10 Curiosidades sobre a Copa de 1958

10 Curiosidades sobre a Copa de 1958

Um descendente do patrono da Independência (José Bonifácio de Andrada Silva) inspirou Vicente Feola a usar o esquema 4-2-4. Nas eliminatórias, a Seleção Brasileira utilizou o 4-3-3. Martim Francisco de Andrada Silva treinava o Vila Nova, equipe da Grande Belo Horizonte.

O atacante Simmonsson, da Suécia, tinha um apelido diferenciado. A imprensa do seu país o chamava de “Raio de Luar”.

Os argentinos chegaram a Copa de 1958 entusiasmados. Afinal, os platinos tinham em seu ataque um trio de atacantes apelidados de “Trio de La muerte”, formado por Maschio, Angelillo e Sivori, todos atuando na Itália. Mas o “trio” funcionou mesmo só na volta para Buenos Aires, quando tiveram que sair escondidos dos torcedores.

Paulo Machado de Carvalho, diretor-técnico de Seleções em 1958, foi o grande responsável pelas convocações de Pelé e Garrincha para a Copa da Suécia.

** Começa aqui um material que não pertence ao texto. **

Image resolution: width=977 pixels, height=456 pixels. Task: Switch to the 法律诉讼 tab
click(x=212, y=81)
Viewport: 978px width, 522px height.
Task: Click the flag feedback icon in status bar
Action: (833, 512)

O técnico Feola era contra.

 A grande favorita para conquistar a Copa de 1958 era a União Soviética, que contava com o excepcional goleiro Lev Yashin e a segurança do zagueiro Igor Neto. Mas o time viajou com uma ausência: o atacante Streltsov, que não pôde sair da Rússia, por estar sendo processado por estupro.

O grande astro da Seleção Brasileira em 1958 era o ponta-direita Júlio Botelho, ex-Palmeiras e Portuguesa. Julinho, como era conhecido, pediu para não ser convocado para a Copa, por jogar no exterior. Botelho disse que a convocação era um desrespeito aos jogadores que atuavam no Brasil.

Talvez o fato mais insólito da Copa da Suécia foi a comemoração do dentista da Seleção Brasileira, Mário Trigo. Ao comemorar a conquista da Copa pelo Brasil, ele abraçou o Rei da Suécia, Gustavo Adolfo, e num alto e bom português, disse: “Oi Rei, tudo bem ?”.

O time que assombrou o mundo em 1954, a Hungria, chegou desmontado ao mundial de 1958. A base da equipe era o time do Honved, que excursionava em solos espanhóis em 1956, quando aconteceu uma revolução.Puskas e Koscsis pediram asilo e disputaram as eliminatórias pela Espanha, porém se muito sucesso.

O artilheiro da Copa do Mundo, Just Fontaine, apesar de jogar pela França, tinha origem marroquina. Fontaine marcou 13 gols na Copa.

Bellini, capitão do selecionado brasileiro, ao erguer a taça Jules Rimet, eternizou o gesto, que foi imitado por outros capitães após as conquistas.